**Prompt**
Rewrite every line of the data below as a JSON list of strings, one string per line, skipping blank lines.

**Excerpt from a dataset**
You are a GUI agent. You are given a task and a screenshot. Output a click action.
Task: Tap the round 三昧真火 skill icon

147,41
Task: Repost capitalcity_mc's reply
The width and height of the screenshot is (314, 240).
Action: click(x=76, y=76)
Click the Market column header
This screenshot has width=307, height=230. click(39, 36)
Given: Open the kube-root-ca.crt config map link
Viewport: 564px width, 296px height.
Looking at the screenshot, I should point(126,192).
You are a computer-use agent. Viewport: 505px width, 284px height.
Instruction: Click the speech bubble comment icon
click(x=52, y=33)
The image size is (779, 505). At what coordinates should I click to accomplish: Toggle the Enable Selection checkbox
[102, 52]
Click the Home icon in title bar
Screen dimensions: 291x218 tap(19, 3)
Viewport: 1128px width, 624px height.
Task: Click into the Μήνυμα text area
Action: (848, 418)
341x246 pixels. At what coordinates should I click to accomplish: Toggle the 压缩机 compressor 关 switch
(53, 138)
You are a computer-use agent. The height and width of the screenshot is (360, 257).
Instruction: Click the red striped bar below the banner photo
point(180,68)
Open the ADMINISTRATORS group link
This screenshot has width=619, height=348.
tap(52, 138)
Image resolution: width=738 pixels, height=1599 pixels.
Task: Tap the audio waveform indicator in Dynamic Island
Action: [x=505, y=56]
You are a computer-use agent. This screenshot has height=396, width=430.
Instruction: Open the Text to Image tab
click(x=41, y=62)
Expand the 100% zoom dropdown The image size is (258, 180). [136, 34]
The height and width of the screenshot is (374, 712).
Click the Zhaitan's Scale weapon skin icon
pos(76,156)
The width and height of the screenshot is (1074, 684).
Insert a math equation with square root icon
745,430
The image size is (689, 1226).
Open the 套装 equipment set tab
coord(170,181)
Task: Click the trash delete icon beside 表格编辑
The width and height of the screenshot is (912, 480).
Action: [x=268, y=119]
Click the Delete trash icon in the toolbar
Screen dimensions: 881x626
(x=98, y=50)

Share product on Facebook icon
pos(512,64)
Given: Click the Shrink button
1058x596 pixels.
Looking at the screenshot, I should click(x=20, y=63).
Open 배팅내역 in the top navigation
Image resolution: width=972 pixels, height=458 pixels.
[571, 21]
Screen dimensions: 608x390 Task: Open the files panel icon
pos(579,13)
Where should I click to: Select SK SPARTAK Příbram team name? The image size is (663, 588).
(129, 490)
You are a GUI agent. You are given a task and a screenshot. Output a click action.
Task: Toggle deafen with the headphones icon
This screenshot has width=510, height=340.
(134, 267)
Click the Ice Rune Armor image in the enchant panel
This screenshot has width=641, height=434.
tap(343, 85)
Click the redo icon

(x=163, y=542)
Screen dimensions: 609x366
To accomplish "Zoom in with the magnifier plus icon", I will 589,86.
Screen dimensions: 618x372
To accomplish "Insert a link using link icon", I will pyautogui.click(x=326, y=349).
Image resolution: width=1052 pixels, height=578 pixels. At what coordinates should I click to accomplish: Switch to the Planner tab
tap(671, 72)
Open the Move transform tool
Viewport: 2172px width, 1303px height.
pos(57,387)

**Answer to this problem**
[
  "You are a GUI agent. You are given a task and a screenshot. Output a click action.",
  "Task: Tap the round 三昧真火 skill icon",
  "147,41",
  "Task: Repost capitalcity_mc's reply",
  "The width and height of the screenshot is (314, 240).",
  "Action: click(x=76, y=76)",
  "Click the Market column header",
  "This screenshot has width=307, height=230. click(39, 36)",
  "Given: Open the kube-root-ca.crt config map link",
  "Viewport: 564px width, 296px height.",
  "Looking at the screenshot, I should point(126,192).",
  "You are a computer-use agent. Viewport: 505px width, 284px height.",
  "Instruction: Click the speech bubble comment icon",
  "click(x=52, y=33)",
  "The image size is (779, 505). At what coordinates should I click to accomplish: Toggle the Enable Selection checkbox",
  "[102, 52]",
  "Click the Home icon in title bar",
  "Screen dimensions: 291x218 tap(19, 3)",
  "Viewport: 1128px width, 624px height.",
  "Task: Click into the Μήνυμα text area",
  "Action: (848, 418)",
  "341x246 pixels. At what coordinates should I click to accomplish: Toggle the 压缩机 compressor 关 switch",
  "(53, 138)",
  "You are a computer-use agent. The height and width of the screenshot is (360, 257).",
  "Instruction: Click the red striped bar below the banner photo",
  "point(180,68)",
  "Open the ADMINISTRATORS group link",
  "This screenshot has width=619, height=348.",
  "tap(52, 138)",
  "Image resolution: width=738 pixels, height=1599 pixels.",
  "Task: Tap the audio waveform indicator in Dynamic Island",
  "Action: [x=505, y=56]",
  "You are a computer-use agent. This screenshot has height=396, width=430.",
  "Instruction: Open the Text to Image tab",
  "click(x=41, y=62)",
  "Expand the 100% zoom dropdown The image size is (258, 180). [136, 34]",
  "The height and width of the screenshot is (374, 712).",
  "Click the Zhaitan's Scale weapon skin icon",
  "pos(76,156)",
  "The width and height of the screenshot is (1074, 684).",
  "Insert a math equation with square root icon",
  "745,430",
  "The image size is (689, 1226).",
  "Open the 套装 equipment set tab",
  "coord(170,181)",
  "Task: Click the trash delete icon beside 表格编辑",
  "The width and height of the screenshot is (912, 480).",
  "Action: [x=268, y=119]",
  "Click the Delete trash icon in the toolbar",
  "Screen dimensions: 881x626",
  "(x=98, y=50)",
  "Share product on Facebook icon",
  "pos(512,64)",
  "Given: Click the Shrink button",
  "1058x596 pixels.",
  "Looking at the screenshot, I should click(x=20, y=63).",
  "Open 배팅내역 in the top navigation",
  "Image resolution: width=972 pixels, height=458 pixels.",
  "[571, 21]",
  "Screen dimensions: 608x390 Task: Open the files panel icon",
  "pos(579,13)",
  "Where should I click to: Select SK SPARTAK Příbram team name? The image size is (663, 588).",
  "(129, 490)",
  "You are a GUI agent. You are given a task and a screenshot. Output a click action.",
  "Task: Toggle deafen with the headphones icon",
  "This screenshot has width=510, height=340.",
  "(134, 267)",
  "Click the Ice Rune Armor image in the enchant panel",
  "This screenshot has width=641, height=434.",
  "tap(343, 85)",
  "Click the redo icon",
  "(x=163, y=542)",
  "Screen dimensions: 609x366",
  "To accomplish \"Zoom in with the magnifier plus icon\", I will 589,86.",
  "Screen dimensions: 618x372",
  "To accomplish \"Insert a link using link icon\", I will pyautogui.click(x=326, y=349).",
  "Image resolution: width=1052 pixels, height=578 pixels. At what coordinates should I click to accomplish: Switch to the Planner tab",
  "tap(671, 72)",
  "Open the Move transform tool",
  "Viewport: 2172px width, 1303px height.",
  "pos(57,387)"
]